• _Perintah A_: Ringkas paragraf yang dimulai dengan "Hari itu (16/07/2019)" pada tulisan tentang Port Arthur menjadi daftar poin, tanpa membuang fakta utamanya.
• _Perintah B_: Teruskan tulisan tentang perjalanan ke Port Arthur mulai dari kalimat terakhirnya.

• _Halaman_:

──────────

Kompleks penjara Port Arthur dari jauh (Foto:Muhammad Hidayat)

Untuk menutup perjalanan singkat saya ke Tasmania beberapa minggu yang lalu, pilihan jatuh ke Port Arthur. Bagi para pecinta sejarah, pengalaman ini memang tak boleh dilewatkan. Sebab, selain dikenal sebagai kota kecil yang indah di selatan Benua Australia, Tassie, begitu Tasmania akrab disapa oleh pelancong kebanyakan, juga menyimpan sejarah kelam tentang eksistensi manusia dan bangsa.

Hari itu (16/07/2019) saya, istri saya, dan seorang teman berangkat dari Sandy Bay, tempat kami bermalam sekembali dari Launceston. Udara yang merosot hingga lima derajat tak mengacaukan semangat kami untuk mengeksplor Tasmania di hari terakhir kami di sana. Untuk mencapai kompleks penjara pertama di Australia itu, kami akan menghabiskan waktu kurang lebih sembilan puluh menit. Sementara jarak dari Hobart ke Port Arthur itu sendiri sekitar 95 kilometer. Hanya bermodalkan Google Maps, dengan enteng kami diarahkan ke sana. Saya pun mampu mengemudi mobil sewaan dengan penuh percaya diri.

──────────

• _Data yang Tersedia_:
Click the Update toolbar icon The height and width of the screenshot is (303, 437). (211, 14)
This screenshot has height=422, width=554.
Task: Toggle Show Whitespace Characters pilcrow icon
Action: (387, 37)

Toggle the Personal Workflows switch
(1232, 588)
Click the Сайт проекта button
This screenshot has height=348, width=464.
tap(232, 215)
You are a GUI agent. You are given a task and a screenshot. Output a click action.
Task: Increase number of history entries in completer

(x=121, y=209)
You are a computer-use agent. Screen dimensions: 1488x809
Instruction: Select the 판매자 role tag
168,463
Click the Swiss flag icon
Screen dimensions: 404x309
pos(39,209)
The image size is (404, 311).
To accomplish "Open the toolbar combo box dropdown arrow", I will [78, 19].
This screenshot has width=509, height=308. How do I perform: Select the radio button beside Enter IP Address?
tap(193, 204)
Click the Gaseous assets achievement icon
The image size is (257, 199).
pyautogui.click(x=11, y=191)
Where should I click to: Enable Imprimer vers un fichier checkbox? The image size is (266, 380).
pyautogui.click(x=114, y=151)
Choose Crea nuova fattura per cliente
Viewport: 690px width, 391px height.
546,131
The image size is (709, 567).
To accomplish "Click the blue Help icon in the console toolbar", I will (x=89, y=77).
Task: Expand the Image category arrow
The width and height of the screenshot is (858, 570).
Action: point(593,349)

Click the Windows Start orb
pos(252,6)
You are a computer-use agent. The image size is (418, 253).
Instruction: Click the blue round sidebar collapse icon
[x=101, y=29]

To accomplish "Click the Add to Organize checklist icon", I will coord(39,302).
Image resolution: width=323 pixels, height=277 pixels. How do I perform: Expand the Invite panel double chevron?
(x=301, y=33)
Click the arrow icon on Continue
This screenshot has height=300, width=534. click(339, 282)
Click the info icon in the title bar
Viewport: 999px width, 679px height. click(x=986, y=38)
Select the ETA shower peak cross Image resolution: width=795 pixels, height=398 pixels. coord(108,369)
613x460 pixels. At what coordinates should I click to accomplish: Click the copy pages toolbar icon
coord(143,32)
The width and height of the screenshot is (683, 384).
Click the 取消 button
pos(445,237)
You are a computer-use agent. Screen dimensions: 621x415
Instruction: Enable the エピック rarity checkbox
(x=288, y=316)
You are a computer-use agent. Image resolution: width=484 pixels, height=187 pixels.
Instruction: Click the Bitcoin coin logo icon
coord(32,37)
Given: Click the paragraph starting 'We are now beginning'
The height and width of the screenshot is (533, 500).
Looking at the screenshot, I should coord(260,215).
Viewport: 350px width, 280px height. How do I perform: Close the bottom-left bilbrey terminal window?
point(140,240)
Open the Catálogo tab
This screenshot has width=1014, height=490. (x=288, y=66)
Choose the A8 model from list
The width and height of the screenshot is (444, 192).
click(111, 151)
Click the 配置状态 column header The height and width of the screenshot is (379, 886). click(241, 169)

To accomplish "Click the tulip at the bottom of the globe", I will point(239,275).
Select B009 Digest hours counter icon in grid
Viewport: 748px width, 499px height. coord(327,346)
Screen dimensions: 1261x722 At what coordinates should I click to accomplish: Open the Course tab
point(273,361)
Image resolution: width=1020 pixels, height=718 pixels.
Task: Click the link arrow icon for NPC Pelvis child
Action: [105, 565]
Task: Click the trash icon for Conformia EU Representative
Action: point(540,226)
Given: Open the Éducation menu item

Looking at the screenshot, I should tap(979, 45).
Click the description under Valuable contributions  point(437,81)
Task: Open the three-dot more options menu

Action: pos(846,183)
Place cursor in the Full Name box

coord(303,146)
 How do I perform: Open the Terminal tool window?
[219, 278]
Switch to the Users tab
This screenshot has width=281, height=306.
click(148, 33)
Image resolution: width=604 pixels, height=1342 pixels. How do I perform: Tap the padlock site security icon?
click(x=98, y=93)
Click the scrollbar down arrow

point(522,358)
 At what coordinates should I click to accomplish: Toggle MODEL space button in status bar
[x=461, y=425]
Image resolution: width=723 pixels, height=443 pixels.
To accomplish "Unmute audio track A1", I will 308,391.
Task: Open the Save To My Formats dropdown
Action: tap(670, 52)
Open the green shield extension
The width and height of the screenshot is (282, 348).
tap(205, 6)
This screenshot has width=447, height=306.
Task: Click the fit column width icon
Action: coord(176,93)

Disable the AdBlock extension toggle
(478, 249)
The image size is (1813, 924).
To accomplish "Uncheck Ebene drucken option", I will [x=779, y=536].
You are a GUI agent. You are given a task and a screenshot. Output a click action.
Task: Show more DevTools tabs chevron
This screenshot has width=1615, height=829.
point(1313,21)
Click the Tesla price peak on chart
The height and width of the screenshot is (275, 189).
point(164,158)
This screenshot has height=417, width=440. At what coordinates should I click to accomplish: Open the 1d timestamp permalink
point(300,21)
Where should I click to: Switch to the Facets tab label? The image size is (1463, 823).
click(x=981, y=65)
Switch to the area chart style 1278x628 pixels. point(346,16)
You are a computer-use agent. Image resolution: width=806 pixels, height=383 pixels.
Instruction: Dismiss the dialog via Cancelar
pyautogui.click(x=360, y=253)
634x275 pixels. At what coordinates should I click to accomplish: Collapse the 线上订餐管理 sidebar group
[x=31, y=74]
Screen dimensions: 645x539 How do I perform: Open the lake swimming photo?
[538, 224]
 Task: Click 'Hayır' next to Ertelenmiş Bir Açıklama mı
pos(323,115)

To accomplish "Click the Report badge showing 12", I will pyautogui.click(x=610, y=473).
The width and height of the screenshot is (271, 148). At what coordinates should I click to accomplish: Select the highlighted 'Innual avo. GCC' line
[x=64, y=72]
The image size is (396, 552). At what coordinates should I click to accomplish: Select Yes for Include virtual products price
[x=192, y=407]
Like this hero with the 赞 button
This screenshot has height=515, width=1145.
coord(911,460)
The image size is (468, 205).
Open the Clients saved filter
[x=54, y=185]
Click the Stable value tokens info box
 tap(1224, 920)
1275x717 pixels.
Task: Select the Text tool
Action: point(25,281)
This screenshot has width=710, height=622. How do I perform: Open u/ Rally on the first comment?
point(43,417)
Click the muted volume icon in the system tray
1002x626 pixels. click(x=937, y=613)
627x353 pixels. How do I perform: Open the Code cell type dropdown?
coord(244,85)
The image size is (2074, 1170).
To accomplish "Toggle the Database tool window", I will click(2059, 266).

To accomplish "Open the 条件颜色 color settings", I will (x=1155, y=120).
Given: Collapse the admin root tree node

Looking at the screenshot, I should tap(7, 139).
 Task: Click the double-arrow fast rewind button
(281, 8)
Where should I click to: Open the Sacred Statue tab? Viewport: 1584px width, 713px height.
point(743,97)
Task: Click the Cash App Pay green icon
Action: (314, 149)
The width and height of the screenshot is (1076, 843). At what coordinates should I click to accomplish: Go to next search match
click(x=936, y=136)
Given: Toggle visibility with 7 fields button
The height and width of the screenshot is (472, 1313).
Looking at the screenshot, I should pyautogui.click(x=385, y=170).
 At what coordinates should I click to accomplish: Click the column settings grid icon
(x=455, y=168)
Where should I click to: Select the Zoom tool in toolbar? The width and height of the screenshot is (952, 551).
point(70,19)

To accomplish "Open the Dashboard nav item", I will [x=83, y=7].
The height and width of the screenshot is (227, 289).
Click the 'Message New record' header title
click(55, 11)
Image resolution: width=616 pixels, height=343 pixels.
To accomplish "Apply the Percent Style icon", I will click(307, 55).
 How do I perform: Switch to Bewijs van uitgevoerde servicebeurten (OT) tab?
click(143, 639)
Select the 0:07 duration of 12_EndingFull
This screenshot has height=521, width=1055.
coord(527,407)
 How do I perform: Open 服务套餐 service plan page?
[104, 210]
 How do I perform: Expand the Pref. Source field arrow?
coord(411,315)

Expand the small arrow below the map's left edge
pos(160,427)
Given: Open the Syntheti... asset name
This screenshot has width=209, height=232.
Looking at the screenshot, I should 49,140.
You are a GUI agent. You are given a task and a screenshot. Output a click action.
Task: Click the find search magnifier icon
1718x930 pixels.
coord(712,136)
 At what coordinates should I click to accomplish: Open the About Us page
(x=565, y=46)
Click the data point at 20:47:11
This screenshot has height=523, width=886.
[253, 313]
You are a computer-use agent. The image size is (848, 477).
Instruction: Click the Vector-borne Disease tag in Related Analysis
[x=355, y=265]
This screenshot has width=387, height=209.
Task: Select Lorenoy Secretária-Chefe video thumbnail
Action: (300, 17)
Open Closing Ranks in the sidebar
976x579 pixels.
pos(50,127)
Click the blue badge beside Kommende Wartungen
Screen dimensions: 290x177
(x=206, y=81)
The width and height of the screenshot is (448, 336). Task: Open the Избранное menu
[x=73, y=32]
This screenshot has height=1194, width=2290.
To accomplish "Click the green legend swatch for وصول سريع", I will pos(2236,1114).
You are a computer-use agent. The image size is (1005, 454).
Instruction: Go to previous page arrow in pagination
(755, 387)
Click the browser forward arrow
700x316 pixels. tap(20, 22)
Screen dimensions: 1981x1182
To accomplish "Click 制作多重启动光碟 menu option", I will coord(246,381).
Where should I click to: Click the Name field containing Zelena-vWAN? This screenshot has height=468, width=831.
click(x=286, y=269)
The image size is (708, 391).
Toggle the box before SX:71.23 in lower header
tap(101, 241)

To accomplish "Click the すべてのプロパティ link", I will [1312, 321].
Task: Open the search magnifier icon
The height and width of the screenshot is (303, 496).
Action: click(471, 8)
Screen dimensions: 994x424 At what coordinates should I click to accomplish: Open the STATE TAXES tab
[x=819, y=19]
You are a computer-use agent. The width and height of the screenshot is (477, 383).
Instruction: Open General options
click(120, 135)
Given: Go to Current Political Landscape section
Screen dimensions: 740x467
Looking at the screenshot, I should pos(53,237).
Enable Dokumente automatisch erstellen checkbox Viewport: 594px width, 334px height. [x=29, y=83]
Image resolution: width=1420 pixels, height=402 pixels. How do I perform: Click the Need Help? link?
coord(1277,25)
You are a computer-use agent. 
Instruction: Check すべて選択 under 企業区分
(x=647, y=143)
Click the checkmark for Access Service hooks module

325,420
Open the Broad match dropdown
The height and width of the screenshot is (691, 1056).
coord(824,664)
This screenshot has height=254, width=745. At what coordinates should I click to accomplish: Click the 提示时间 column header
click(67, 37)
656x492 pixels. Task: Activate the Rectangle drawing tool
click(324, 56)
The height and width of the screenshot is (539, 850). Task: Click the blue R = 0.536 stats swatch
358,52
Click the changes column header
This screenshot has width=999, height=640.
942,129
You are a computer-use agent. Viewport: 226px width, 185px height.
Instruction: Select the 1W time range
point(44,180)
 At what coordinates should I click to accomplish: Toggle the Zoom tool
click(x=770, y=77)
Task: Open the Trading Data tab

──────────

• _Jawaban A_:
- Tanggal 16/07/2019, penulis berangkat dari Sandy Bay bersama istri dan seorang teman. Mereka menginap di Sandy Bay setelah kembali dari Launceston.
- Suhu turun sampai lima derajat, tetapi mereka tetap bersemangat menjelajahi Tasmania pada hari terakhir di sana.
- Perjalanan ke kompleks penjara pertama di Australia itu makan waktu sekitar sembilan puluh menit.
- Jarak dari Hobart ke Port Arthur kira-kira 95 kilometer.
- Mereka hanya mengandalkan Google Maps sebagai penunjuk jalan, dan penulis menyetir mobil sewaan dengan percaya diri.

• _Jawaban B_:
Terletak di Semenanjung Tasman, sebutan Port Arthur diambil dari nama George Arthur yang saat itu menjadi Letnan Gubernur Van Diemen’s Land tahun 1823. Lalu selain jalur darat yang berkelok-kelok seperti yang kami tempuh pagi itu, untuk sampai ke sana pengunjung bisa juga menaiki kapal pesiar dari Hobart melalui Storm Bay yang elok.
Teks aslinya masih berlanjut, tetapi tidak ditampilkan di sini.